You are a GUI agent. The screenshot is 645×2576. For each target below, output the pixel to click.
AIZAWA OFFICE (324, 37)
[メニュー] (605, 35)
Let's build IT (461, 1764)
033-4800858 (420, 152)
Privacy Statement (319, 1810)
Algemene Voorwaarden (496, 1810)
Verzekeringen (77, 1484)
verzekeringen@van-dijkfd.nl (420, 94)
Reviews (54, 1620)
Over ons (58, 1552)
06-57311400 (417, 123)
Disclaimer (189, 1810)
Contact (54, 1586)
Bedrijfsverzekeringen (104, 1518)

◇ ◇ ◇ ◇ ◇ ◇ ◇

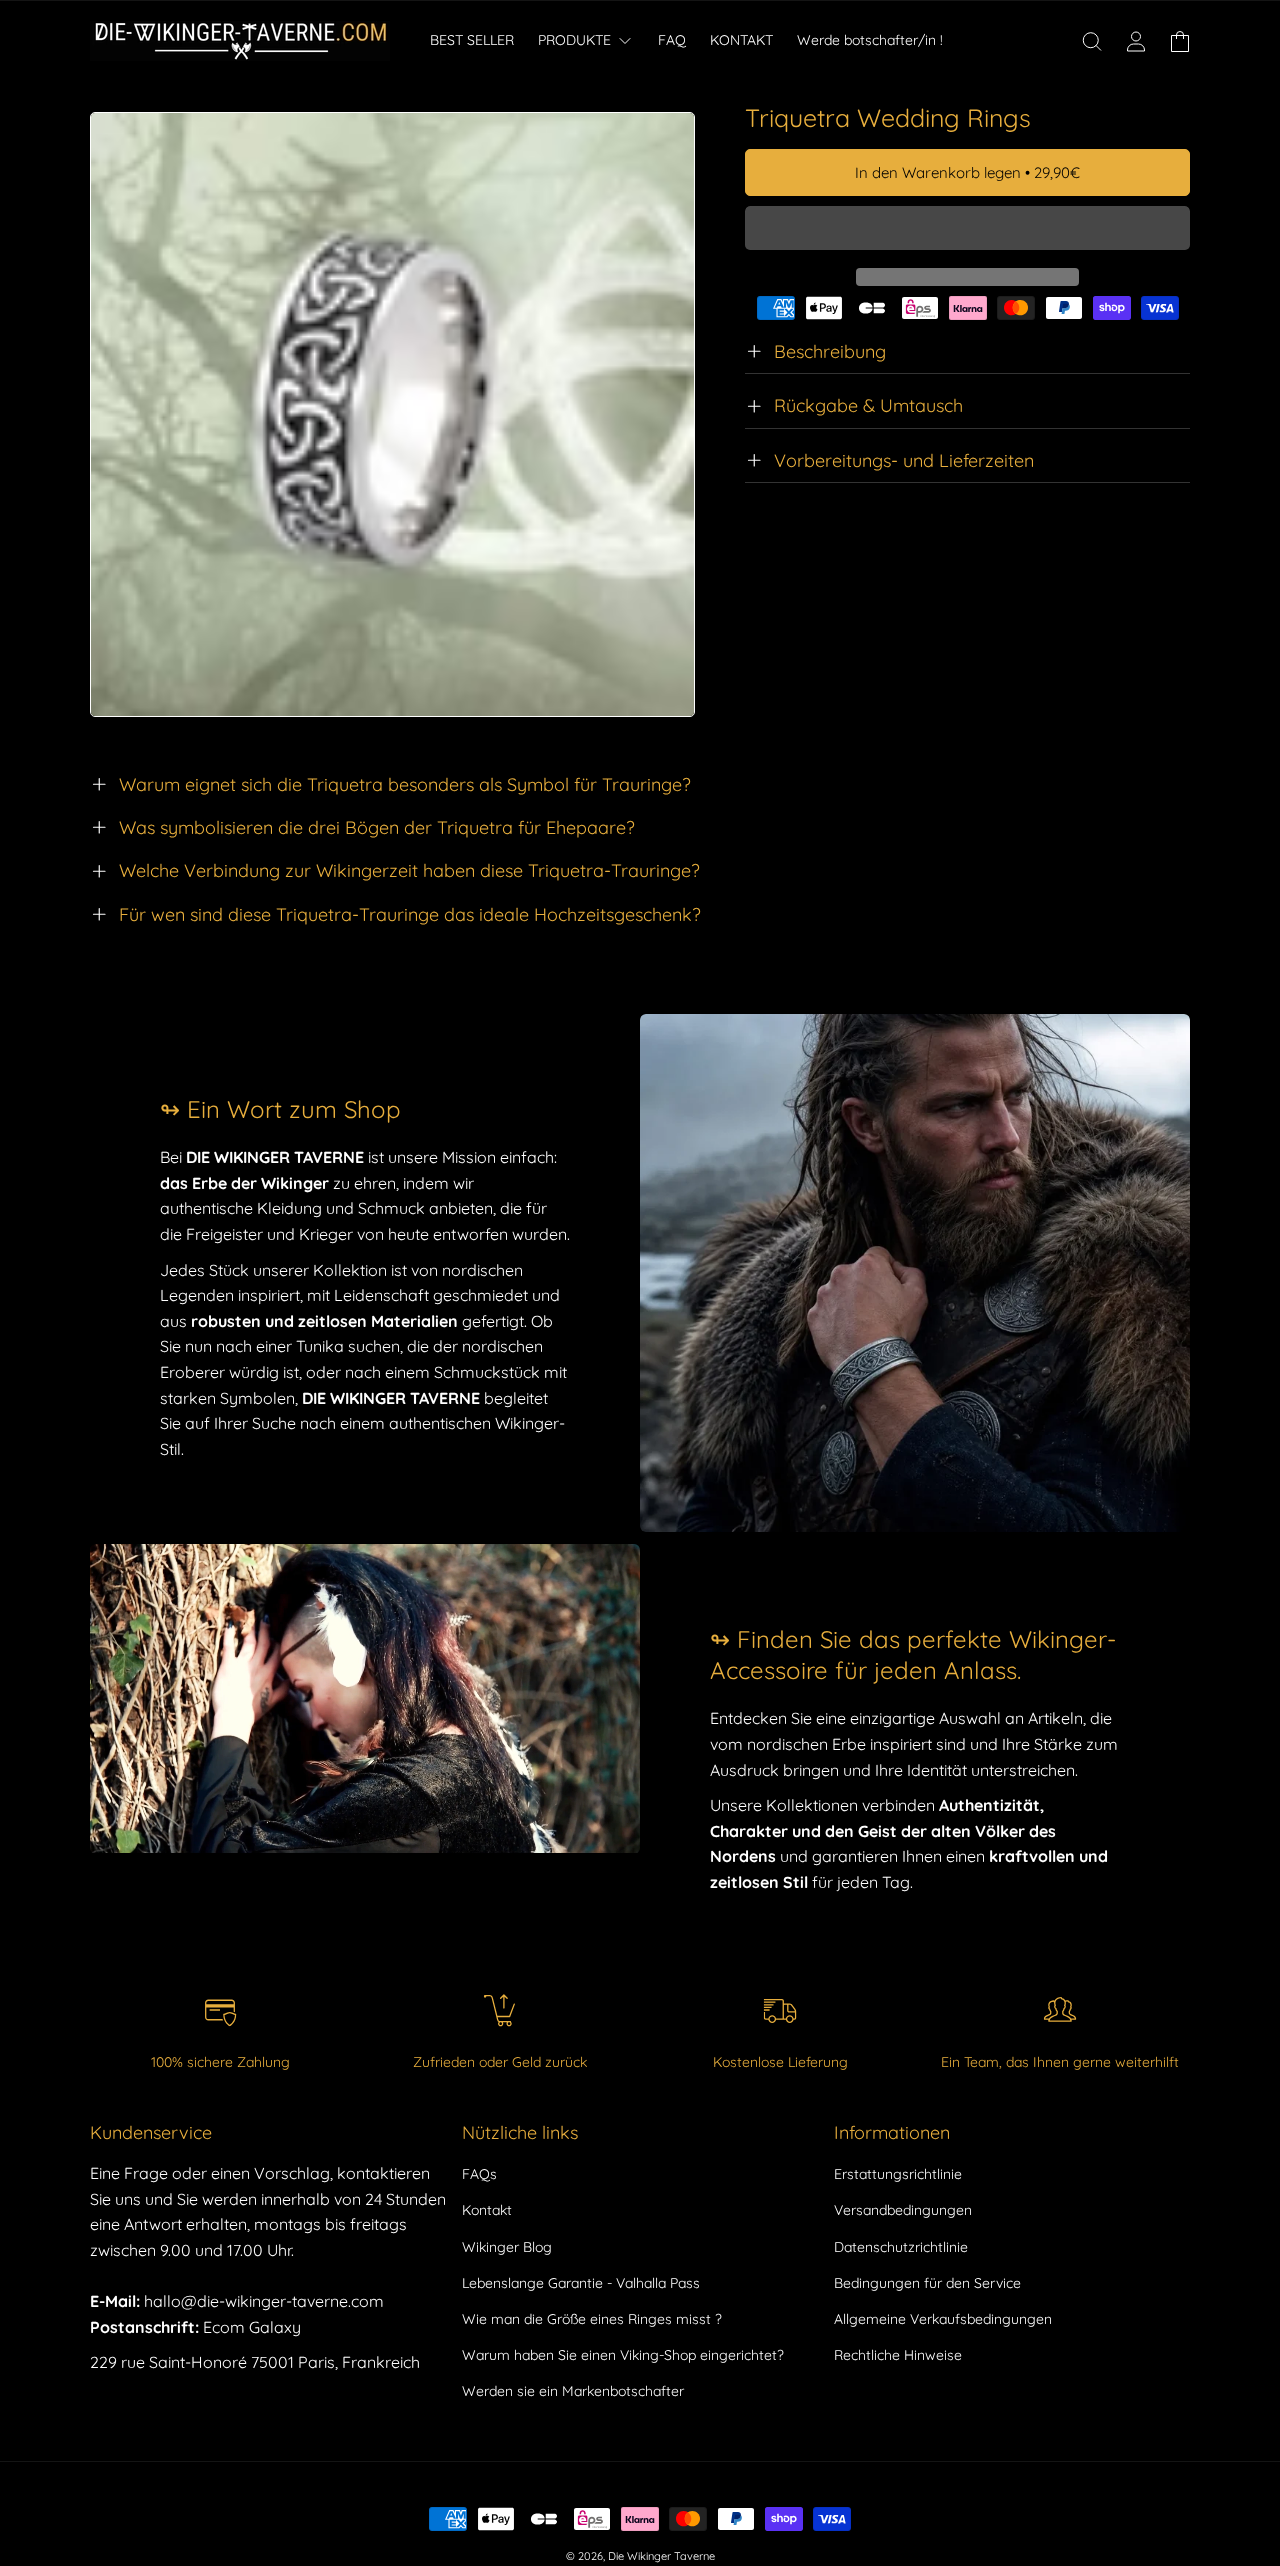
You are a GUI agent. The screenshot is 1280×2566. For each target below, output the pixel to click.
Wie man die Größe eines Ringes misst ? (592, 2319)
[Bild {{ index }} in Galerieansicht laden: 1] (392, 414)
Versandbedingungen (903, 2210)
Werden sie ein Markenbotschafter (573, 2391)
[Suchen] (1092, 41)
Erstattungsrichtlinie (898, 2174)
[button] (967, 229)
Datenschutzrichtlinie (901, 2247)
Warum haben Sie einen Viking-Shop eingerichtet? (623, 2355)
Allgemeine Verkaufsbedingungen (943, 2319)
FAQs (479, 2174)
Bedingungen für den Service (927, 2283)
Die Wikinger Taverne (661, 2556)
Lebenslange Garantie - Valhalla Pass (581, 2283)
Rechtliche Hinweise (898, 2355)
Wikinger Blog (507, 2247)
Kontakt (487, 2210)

◇ ◇ ◇ ◇ ◇ ◇ ◇

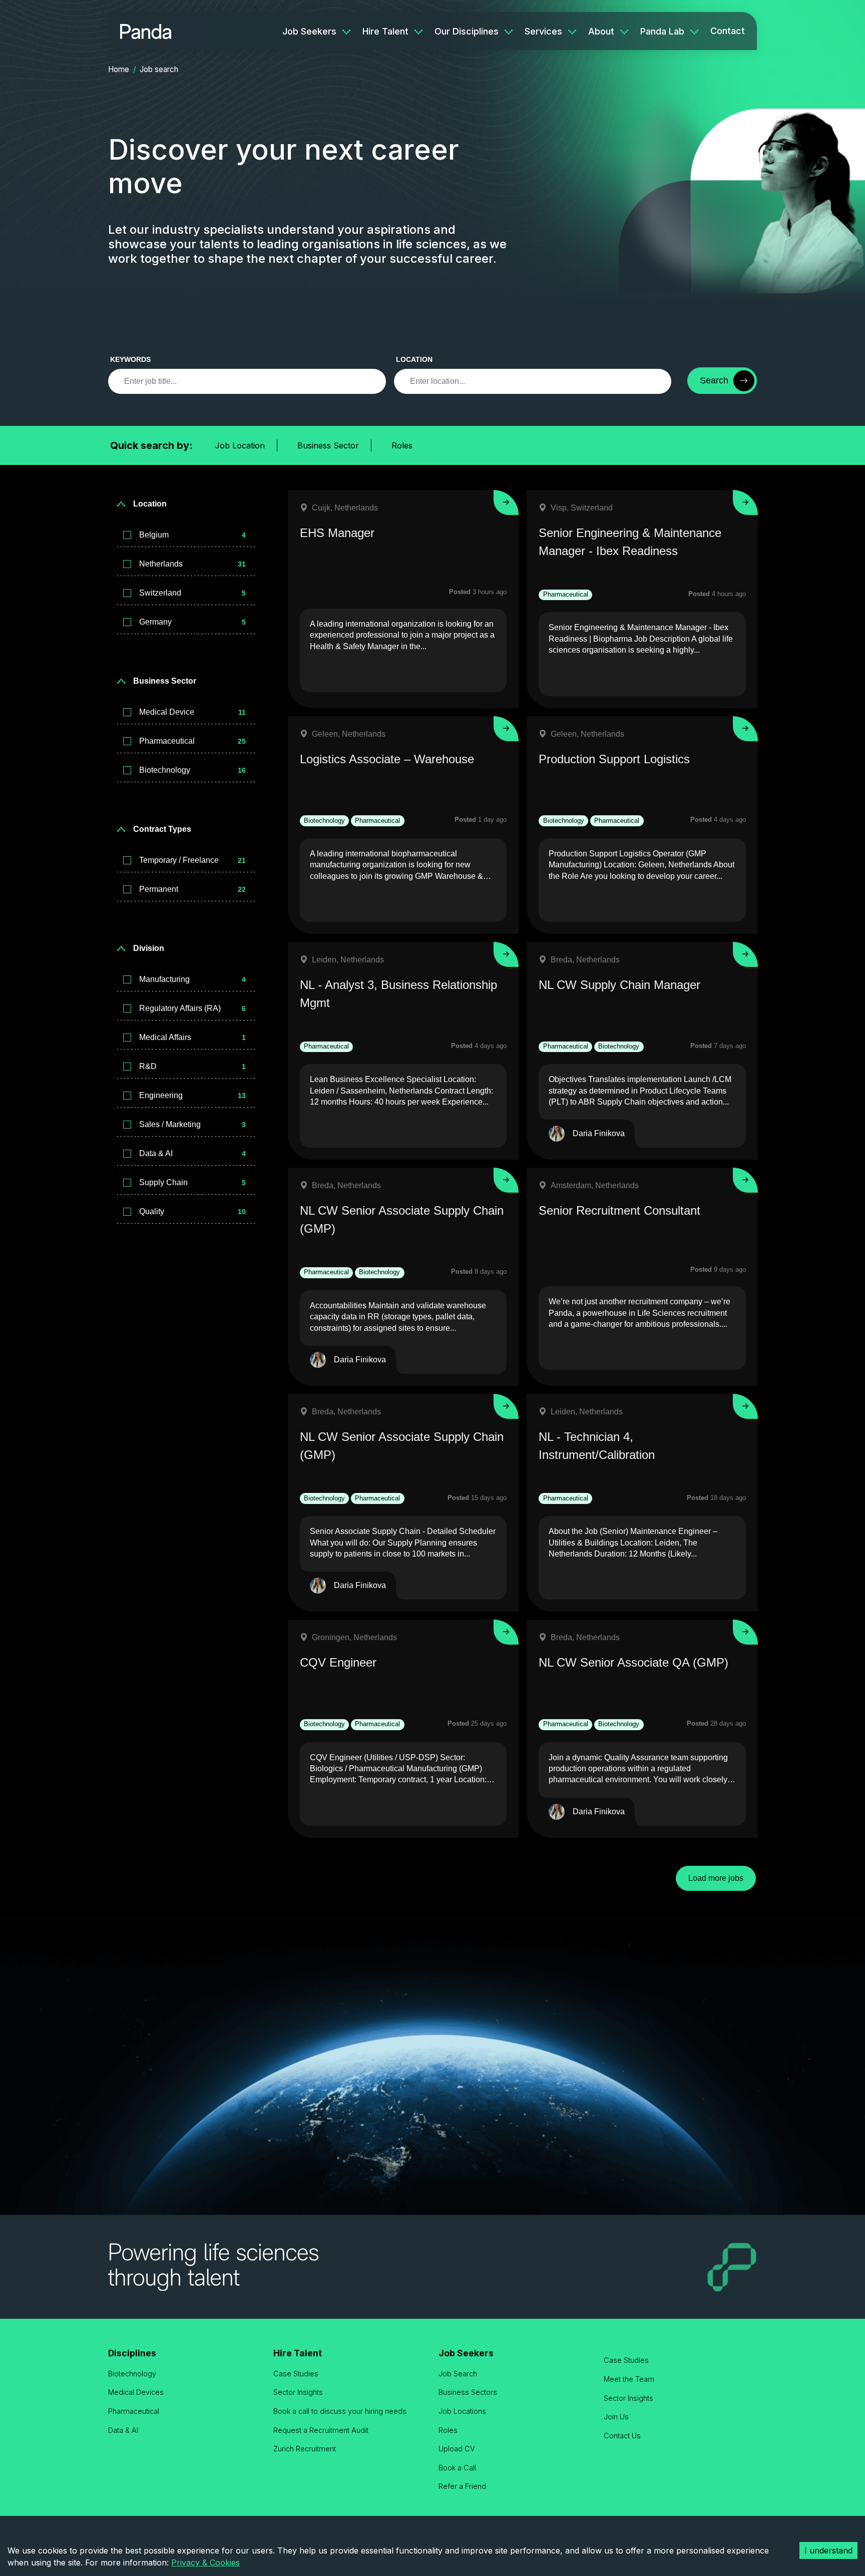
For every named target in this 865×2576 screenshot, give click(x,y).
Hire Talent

◇ ◇ ◇ ◇ ◇ ◇ ◇

Only the lines containing "output" are needed; pull them out of the listing.

You are a GUI agent. The screenshot is 645×2576. For each target below, output the pixel to click.
You are a GUI agent. The screenshot is 1280×2566. For each target below, output the pixel to click.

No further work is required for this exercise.